Come in Io non sono qui di Todd Haynes, il protagonista è narrato attraverso l’uso di più attori. C’è un Pantani giovane interpretato da Marco Palvetti, un Pantani del periodo di Madonna di Campiglio interpretato da Brenno Placido, un Pantani del periodo di Rimini interpretato da Fabrizio Rognone. In un gioco di specchi continuo, favorito da una narrazione che sceglie il montaggio alternato sovrapponendo più piani temporali, ognuno degli attori riflette una sfumatura diversa dell’immagine del campione, fisica quanto emotiva. Come contrappunto a questi tre Pantani, che diventano 4 considerando il vero attore presente nei filmati d’epoca, Monica Camporesi interpreta sia Christine, la donna a lungo amata, quanto Helena, la donna che lo ha accompagnato negli ultimi anni. Pantani nel film confonde Helena con Christine, rivivendo un momento della sua vita più felice, e lo spettatore cade nello stesso abbaglio, si perde in nuovi specchi e riesce a empatizzare ulteriormente. È una scelta di casting affascinante, supportata dalla presenza di attori come Giobbe Covatta e Francesco Pannofino che sanno rendere ulteriormente frizzante la narrazione, anche se il piatto forte del film risiede nella maniacale ricostruzione storica che arriva a riportare le frasi degli inquirenti, fino a sviluppare, specificando che si tratta di una ricostruzione possibile, una versione diversa dei fatti. 
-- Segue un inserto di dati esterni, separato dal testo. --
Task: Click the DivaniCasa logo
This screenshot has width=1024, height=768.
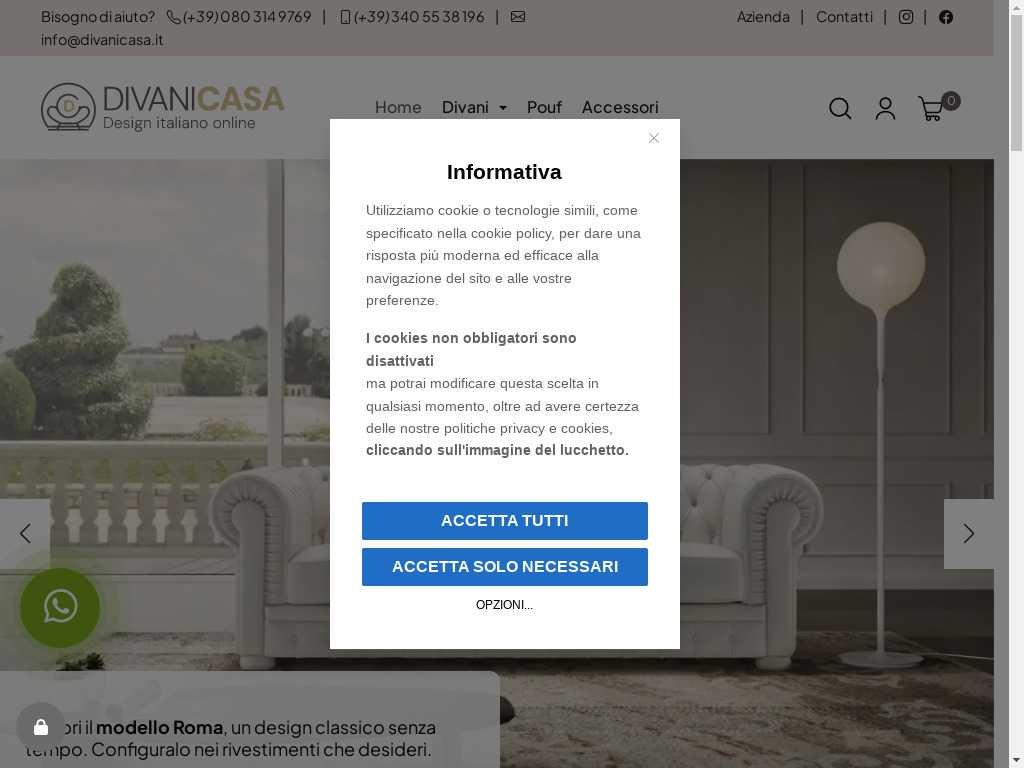Action: [x=162, y=107]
Un lavoro di ricostruzione encomiabile per coerenza, plausibilità e impegno. Un docu-film imperdibile per tutti i fan di Pantani, anche se si basa principalmente per scelta sugli “omicidi”, sui momenti più dolorosi della vita dell’atleta, al posto che soffermarsi sui molti momenti sportivi e umani più felici. Sogno un film sul tour de France, sul confronto tra Armstrong e il pirata, tappa dopo tappa, dove si senta fatica e velocità. Ma è giusto raccontare anche questi duri momenti della vita di Pantani, perché si faccia luce su quei fatti e stimolare chi di dovere a intervenire. Anche se alla fine si esce di sala un po’ con il magone.